A chocolate box containing the message of emancipation

It was the end of spring of 1987 and we have just settled in a ward at Gohardash Prison (in city of Karaj, west of Tehran).

We were restless; Camp Ashraf and the all-women units had been founded. This was our point of hope and we wanted to get its news at any cost.

Among the prisoners, there were some who had been arrested along with their family members. One way to obtain news was through meeting them at the men’s wards.

This wasn’t easy because prison guards would not easily permit that, and to break the prisoners’ resistance, the guards told them to ask for such visits in writing. Many of these requests were rejected and if accepted, the visit had to take place for only a few minutes and in the presence of the guards.

This was an issue for us to fight for our rights.

Every once in a while, a prisoner filed request to meet her husband or brother. One of them was Tahereh Davoodi.

One of Tahereh’s brothers, Jalal, had been hanged at Evin Prison in 1981 and prison guards left his body hanging for some time to become a lesson for the rest.
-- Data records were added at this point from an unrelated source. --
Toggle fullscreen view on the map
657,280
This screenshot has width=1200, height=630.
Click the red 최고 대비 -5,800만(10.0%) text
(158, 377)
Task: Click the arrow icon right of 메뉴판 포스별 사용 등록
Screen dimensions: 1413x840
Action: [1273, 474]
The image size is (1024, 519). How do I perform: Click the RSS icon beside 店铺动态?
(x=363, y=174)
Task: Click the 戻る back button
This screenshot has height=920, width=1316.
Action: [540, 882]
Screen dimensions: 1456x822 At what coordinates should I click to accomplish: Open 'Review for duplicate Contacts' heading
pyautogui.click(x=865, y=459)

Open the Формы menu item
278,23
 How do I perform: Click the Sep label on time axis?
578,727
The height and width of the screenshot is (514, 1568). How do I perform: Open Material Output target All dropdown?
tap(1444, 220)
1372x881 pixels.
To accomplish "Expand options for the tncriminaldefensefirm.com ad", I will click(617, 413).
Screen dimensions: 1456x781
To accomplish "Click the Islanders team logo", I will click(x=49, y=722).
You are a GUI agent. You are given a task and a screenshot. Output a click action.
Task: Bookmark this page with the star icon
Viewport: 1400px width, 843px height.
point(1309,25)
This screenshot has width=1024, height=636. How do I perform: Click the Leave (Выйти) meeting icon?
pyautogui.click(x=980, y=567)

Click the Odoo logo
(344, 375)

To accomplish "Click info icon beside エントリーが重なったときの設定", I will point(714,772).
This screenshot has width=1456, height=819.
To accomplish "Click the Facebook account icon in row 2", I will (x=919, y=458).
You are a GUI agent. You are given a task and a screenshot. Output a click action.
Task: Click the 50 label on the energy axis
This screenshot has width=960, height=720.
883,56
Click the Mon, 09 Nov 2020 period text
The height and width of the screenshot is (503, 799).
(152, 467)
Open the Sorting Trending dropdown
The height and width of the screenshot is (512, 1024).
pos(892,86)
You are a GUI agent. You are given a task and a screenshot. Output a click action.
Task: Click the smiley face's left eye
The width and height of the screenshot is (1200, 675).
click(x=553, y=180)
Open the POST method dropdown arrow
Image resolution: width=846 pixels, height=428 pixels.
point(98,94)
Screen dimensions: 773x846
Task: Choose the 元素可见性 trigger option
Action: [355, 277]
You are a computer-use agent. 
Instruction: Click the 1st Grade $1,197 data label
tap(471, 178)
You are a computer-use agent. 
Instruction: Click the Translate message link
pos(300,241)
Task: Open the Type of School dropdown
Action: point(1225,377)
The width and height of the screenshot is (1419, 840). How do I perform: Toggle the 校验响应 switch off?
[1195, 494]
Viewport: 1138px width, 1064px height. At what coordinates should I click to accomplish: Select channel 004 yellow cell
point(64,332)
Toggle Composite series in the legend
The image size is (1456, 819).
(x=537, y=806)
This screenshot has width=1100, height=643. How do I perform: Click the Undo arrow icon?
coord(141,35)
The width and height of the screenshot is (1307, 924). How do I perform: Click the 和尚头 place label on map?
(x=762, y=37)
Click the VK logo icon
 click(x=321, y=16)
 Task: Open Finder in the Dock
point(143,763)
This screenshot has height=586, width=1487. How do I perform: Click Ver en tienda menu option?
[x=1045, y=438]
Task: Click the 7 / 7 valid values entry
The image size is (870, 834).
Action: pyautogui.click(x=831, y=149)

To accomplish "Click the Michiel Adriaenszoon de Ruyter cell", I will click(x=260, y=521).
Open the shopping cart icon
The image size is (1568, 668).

Tahereh had a younger brother, too. His name was Jamal and he was confined in Gohardasht Prison. She asked to meet him and sometime later, she was called for that.

After the visit, Tahereh entered the ward with a chocolate box and loudly announced, “Gals, come on! Jamal sent his greetings and respects to you all and sent these chocolates for you.”

So, everyone surrounded Tahereh to take a chocolate. As the noise of chocolate wrappings filled the room, one of the girls suddenly shouted, “Hey, look! There’s piece of paper in my chocolate.”

We surrounded her, gazing at the paper; a narrow piece of paper scrawled on with a pencil in tiny bitsy words, but containing a fate-making news. The big news was that Maryam Rajavi had become co-leader of the main opposition organization, the PMOI. This was a great revolution in the Iranian people’s Resistance which heralded women’s equality and emancipation.

Women’s participation in the leadership level of the movement seeking to topple the mullahs’ misogynist regime would have major impact on women who were the force for change. It boosted the morale of all resilient prisoners to resist even more against the regime’s oppression and torture.

We read it time and again, and learned it by heart.

We used the same method and conveyed the message to other wards.

Thanks to Tahereh’s courage, the resilient women in prisons learned of the message of emancipation and doubled their efforts to free their homeland.

Tahereh Davoodi was released but arrested shortly afterwards and suspiciously disappeared in Spring 1988.

Jamal Davoodi was hanged during the massacre of political prisoners in 1988 at Gohardasht Prison.